Data continue to show poor construction steel demand in China. Steel production in Tangshan, a manufacturing center in Hebei province, will fall by nearly 11% in the second half of this year compared to the first half, according to Minmetals Futures, a Chinese state brokerage headquartered in Shenzhen. Atradius, the trade credit insurance concern, expects steel demand in China to decrease 0.7% in 2022.
Housing Sector
China’s appetite for steel has long been driven by the housing sector, which accounts for one-third of China’s steel consumption. “New property development in China has been on a downward trend for the past few years and is expected to remain so in 2022,” according to a report from S&P Global Commodity Insights. “The main reasons behind slowed sales include stalled population growth, near complete urbanization, and stagnant household income due to the pandemic resurgence.”
Urbanization has driven China’s property development and steel consumption over the past 20 years. Sixty-four percent of the Chinese population moved to metropolitan areas by 2020, according to S&P Global, and experts say that urbanization slows down after that number reaches 60%.
China’s property sales trended lower in August, down 31% year over year, following a 16% decline in July, according to data from the China Real Estate Information Corporation. The same data showed that floor space of China’s home sales in 30 major cities dropped 13% month over month in August.
Longfor Group, a Chinese property developer, projected in late August that the value of China’s new home sales in 2022 would drop by 30% year on year. Between January and July, the value of new home sales dropped 29% year over year, according to China’s National Bureau of Statistics.
On top of all that, a mortgage strike is spreading across China, with homebuyers withholding payments on loans across hundreds of residential projects throughout the country. Because property developers in China tend to sell residences before development has been completed, some developers won’t have the funds to complete their projects as a result.
4th Quarter Rebound?
Some observers are looking for some form of resurgence in China’s steel production during the fourth quarter, but the housing sector probably won’t be contributing to any such revival. The uptick in iron and steel futures prices in early September likely came as a reaction to developments in the automotive sector.
“Metals and steel demand from automotive has started to increase again as the car industry has rebounded from several lockdowns and vehicle sales are supported by government initiatives,” “However, this surge in demand…cannot compensate losses from the construction decline.”
The same is confirmed by the state-owned, Shanghai-based Baosteel, which announced on August 31 that China’s steel demand would begin to recover during the fourth quarter, but that “steel demand would remain under pressure” as the property sector remained “in a deep adjustment.”
The steel sector could benefit further if China’s economy started to respond to the government stimulus and homebuyers were motivated by lower interest rates, but that probably won’t happen this year. “The downturn in China’s debt-strapped property sector,” concluded the S&P Global Commodity Insights report, “is unlikely to be reversed at least within 2022.” In the longer term, it’s worth noting, home construction will still face secular economic headwinds from completed urbanization and low population growth.
Should the property sector show signs of life sooner rather than later, the steel industry won’t benefit immediately. “Even if new home sales begin to increase in the fourth quarter,” said the S&P Global report, “developers will divert most of the money on securing project completions.”
· · · · ·
## Tasks
**A.** In the passage on China's steel demand, copy the text word for word, starting at "The same is" and ending at "low population growth.".
**B.** According to the passage on China's steel demand, what share of China's steel consumption comes from the housing sector?

## Excerpted records
· · · · ·
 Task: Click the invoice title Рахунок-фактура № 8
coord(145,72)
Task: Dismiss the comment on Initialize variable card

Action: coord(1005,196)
· · · · ·
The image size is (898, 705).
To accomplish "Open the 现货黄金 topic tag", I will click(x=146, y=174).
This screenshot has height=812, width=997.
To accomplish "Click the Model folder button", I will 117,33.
· · · · ·
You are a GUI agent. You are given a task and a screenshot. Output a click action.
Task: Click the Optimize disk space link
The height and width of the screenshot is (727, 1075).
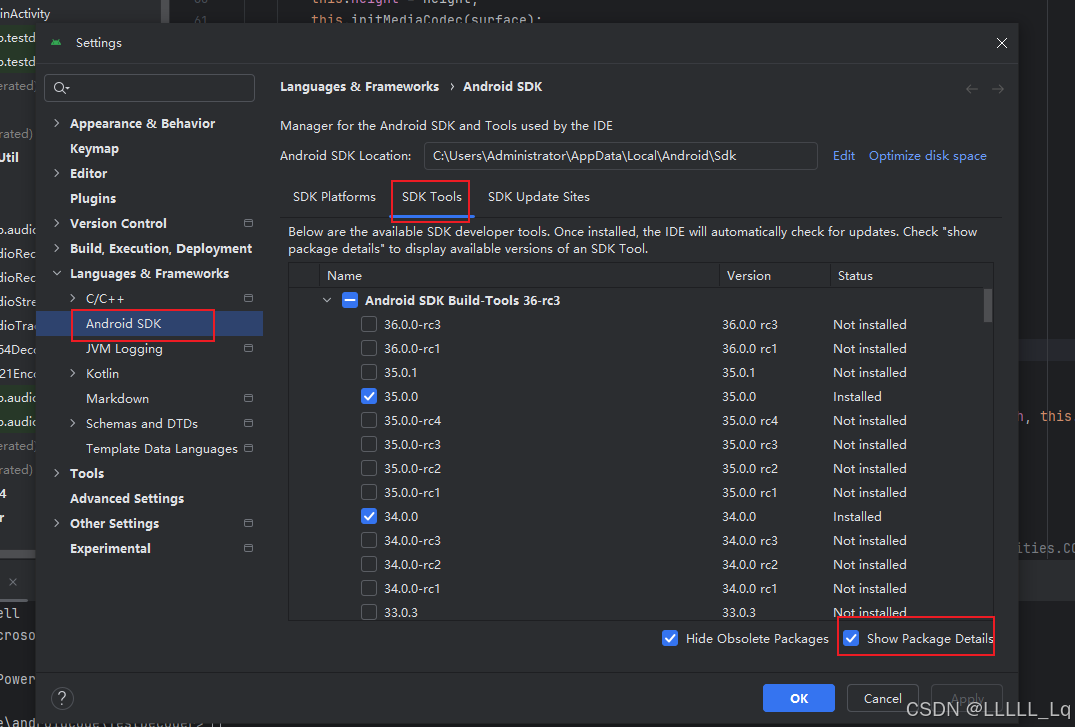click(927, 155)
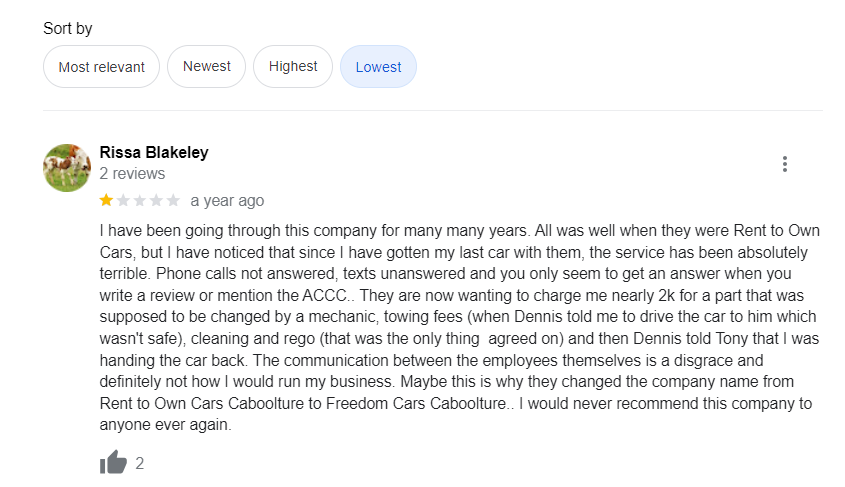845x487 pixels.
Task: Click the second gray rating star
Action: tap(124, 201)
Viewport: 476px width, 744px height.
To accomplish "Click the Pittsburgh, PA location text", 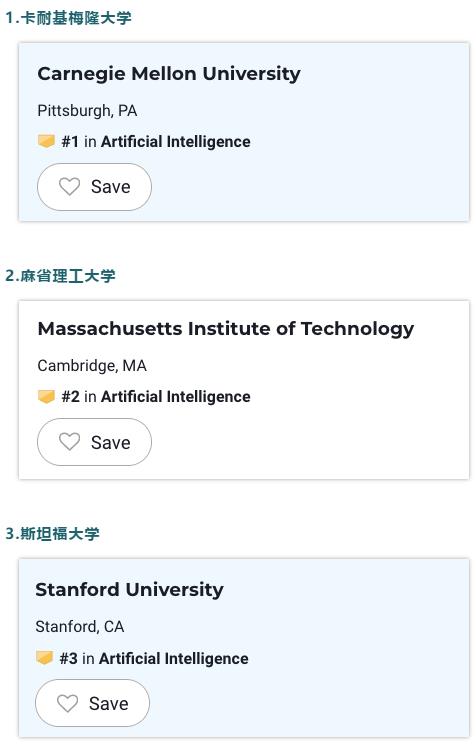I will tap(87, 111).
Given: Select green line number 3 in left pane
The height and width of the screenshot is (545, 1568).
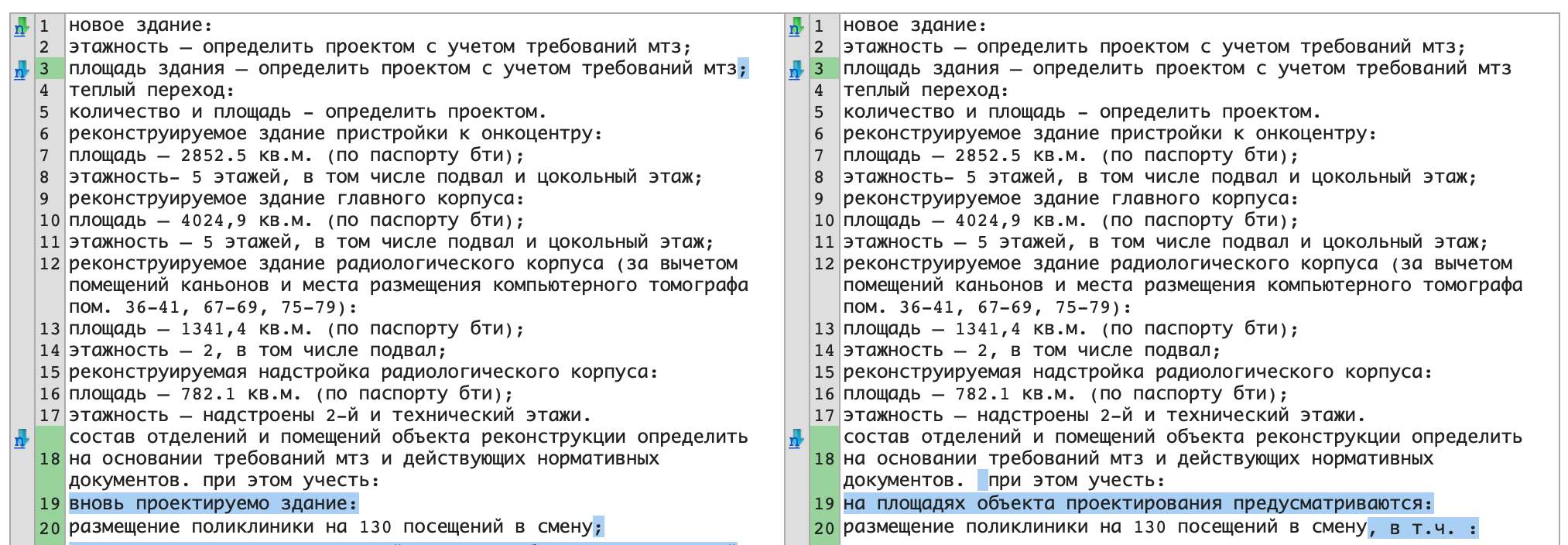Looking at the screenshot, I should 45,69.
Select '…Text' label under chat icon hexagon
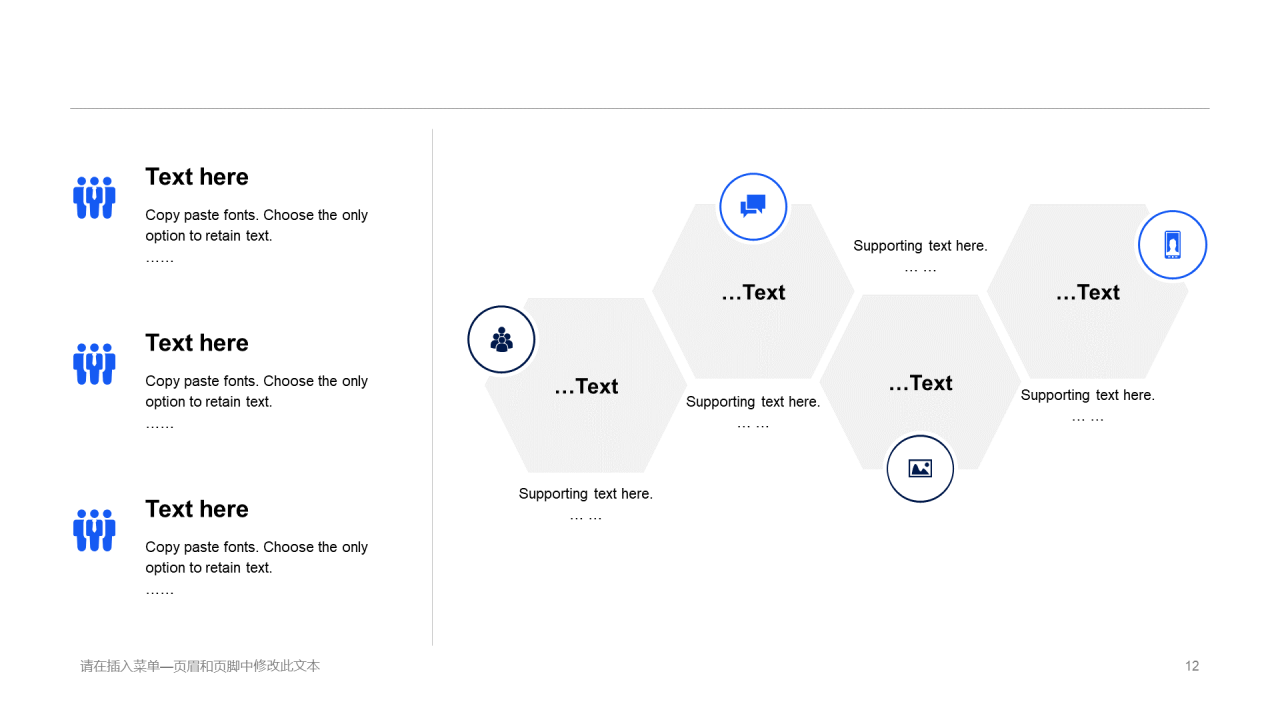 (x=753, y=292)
· · · · ·
## Expected results
**A.**
The same is confirmed by the state-owned, Shanghai-based Baosteel, which announced on August 31 that China’s steel demand would begin to recover during the fourth quarter, but that “steel demand would remain under pressure” as the property sector remained “in a deep adjustment.”
The steel sector could benefit further if China’s economy started to respond to the government stimulus and homebuyers were motivated by lower interest rates, but that probably won’t happen this year. “The downturn in China’s debt-strapped property sector,” concluded the S&P Global Commodity Insights report, “is unlikely to be reversed at least within 2022.” In the longer term, it’s worth noting, home construction will still face secular economic headwinds from completed urbanization and low population growth.

**B.** One-third